Под мягкими камасами скрепит кованный снег. С Лены тянет хиус. Он колет щеки, обносит серебряной пылью ресницы, усы. В тепло пора, к жарко-разогретой печке. Но там мертвая тоска, там сонная одурь.
И, пугаясь этой тоски, этой сонной одури, поручик Канабеевский посылает за Потаповым, расспрашивает его о том, что уже десятки раз расспрошено было, слушает скудные, нищенские варнацкие новости, брюзжит, капризничает.
— Чорт знает, какая дыра!..
— Да уж, конечно, место глухое, — соглашался Потапов. — Не с привычки очень даже худо...
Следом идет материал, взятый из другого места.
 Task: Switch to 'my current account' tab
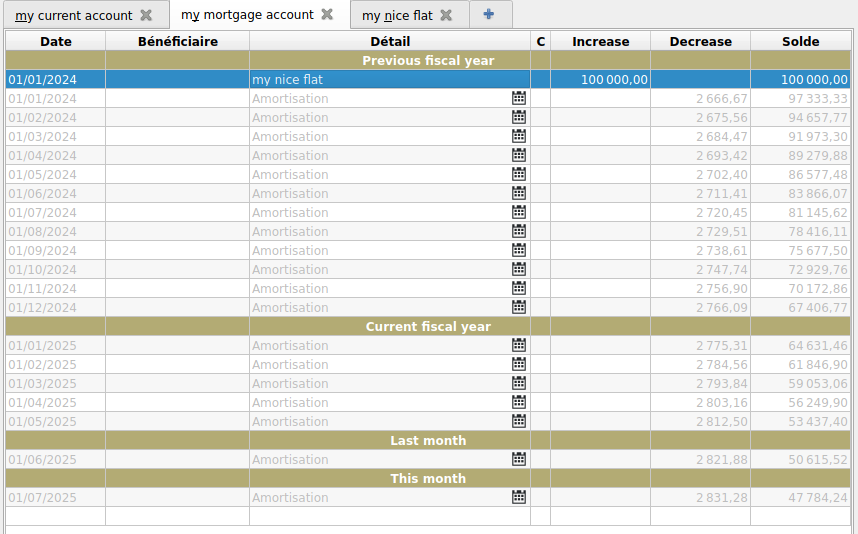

— Ты придумывай что-нибудь! — сердится поручик. — Ты здешний. Ты можешь придумать что-нибудь, чтоб время незаметней шло...
— Да что придумаешь? — чешет затылок Потапов. — Кабы лето, по Лене пароход пришел бы. На пароходе весело. Машина! Баржу с товаром волокет... А то паузки вот еще поплывут — шибко тогда весело! Только денег припасай...
— Пошел ты к чертям с пароходом своим! — сердится Канабеевский. — Летом меня здесь не будет. Летом, я, брат, с главной армией соединюсь, в обществе порядочном буду...
Поручик плюхался на лежанку, плевал, фыркал.
Поручик капризничал, как дитя. А Потапов стоял, смотрел, слушал. В хитрых глазах таил темный огонь — и сочувственно вздыхал.
Дни ворочались тяжело, ползли медленно.
Поручик Канабеевский успел уже побывать на вечорке, где переполошил, смутил девах и легким холодком обвеял парней. Поручик Канабеевский уже хорошо, и даже очень хорошо, познакомился с некоторыми девахами.
Уже Устинья Николаевна, попрежнему угодливая, гостеприимная и ласковая, вскользь как-то попеняла поручику:
— Девки — они дуры!.. Какая в них сладость — худущие, прямо шкелеты!..
Но дни не ускоряли своего медленного течения, дни были, как тяжелые, неповоротные камни.
Тогда поручик Канабеевский, чтоб уйти от действительности, стал окунаться в прошлое. Стал будить в себе воспоминания.
Еслиб память у Вячеслава Петровича Канабеевского покрепче была, много интересного пришло бы ему на ум, воскрешенное в этих воспоминаниях теперь здесь, в замерзшем, льдами и снегами окованном Варнацке. Путь великий от Омска через реки сибирские, по взорванным мостам, через ощетинившиеся тайгою и партизанщиной хребты, сквозь полусожженные враждебные города и деревни. Путь отступления вспомнил бы поручик Канабеевский, еслиб была у него память покрепче, поясней. Но Канабеевскому скучно было, его давила тоска, Канабеевский еще в гимназии любил пофантазировать о сладком, о воздушном, о возвышенном помечтать. И стал он теперь будить в себе воспоминания о том, что было до этого похода, до великого пути сквозь полусожженные деревни, через разрушенные мосты.